Historic district in Iowa, United States

Our Mother of Sorrows Grotto Historic District is a nationally recognized historic district located on the Mount Mercy University campus in Cedar Rapids, Iowa, United States. It was listed on the National Register of Historic Places in 2015. It consists of a lagoon and five structures dedicated to the Virgin Mary. They include two arched entryways, a bridge, a ten-column structure representing the Ten Commandments, and a canopy enclosing a marble statue of the Virgin Mary.

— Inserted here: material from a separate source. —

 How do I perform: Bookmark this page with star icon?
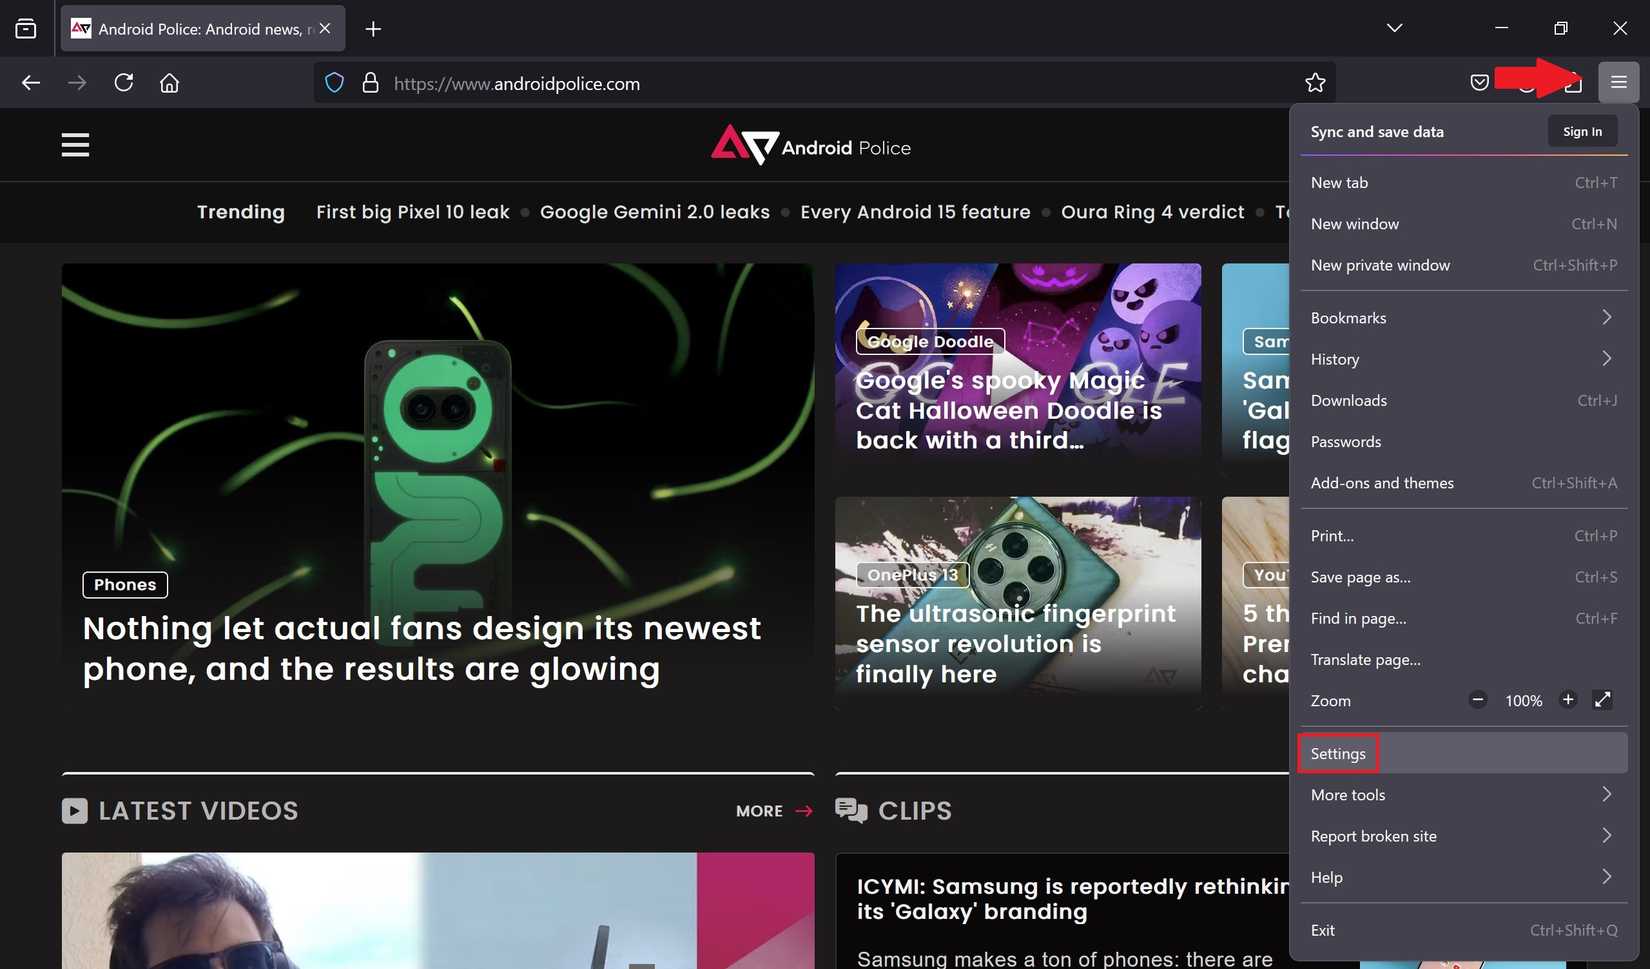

It was built by William H. Lightner, a self-trained architect, between 1929 and 1941. He utilized 12 tons of stone and 300 varieties of Italian mosaic glass that he acquired in his travels of more than 40000 mi.

Popular in southern Europe, grottoes are natural or artificial caves that are places of spiritual reflection. In the United States, they are found primarily in the Midwest, and are created mostly by self-trained artists and builders.

When Lightner died in 1968, the Grotto fell into disrepair. Grants from the Smithsonian Institution’s American Heritage Preservation Project-Save Outdoor Sculpture (2001), the Iowa Arts Council (2011), and The National Endowment for the Arts (2014) were used to restore the structures. The Grotto is used for a variety of personal and communal events.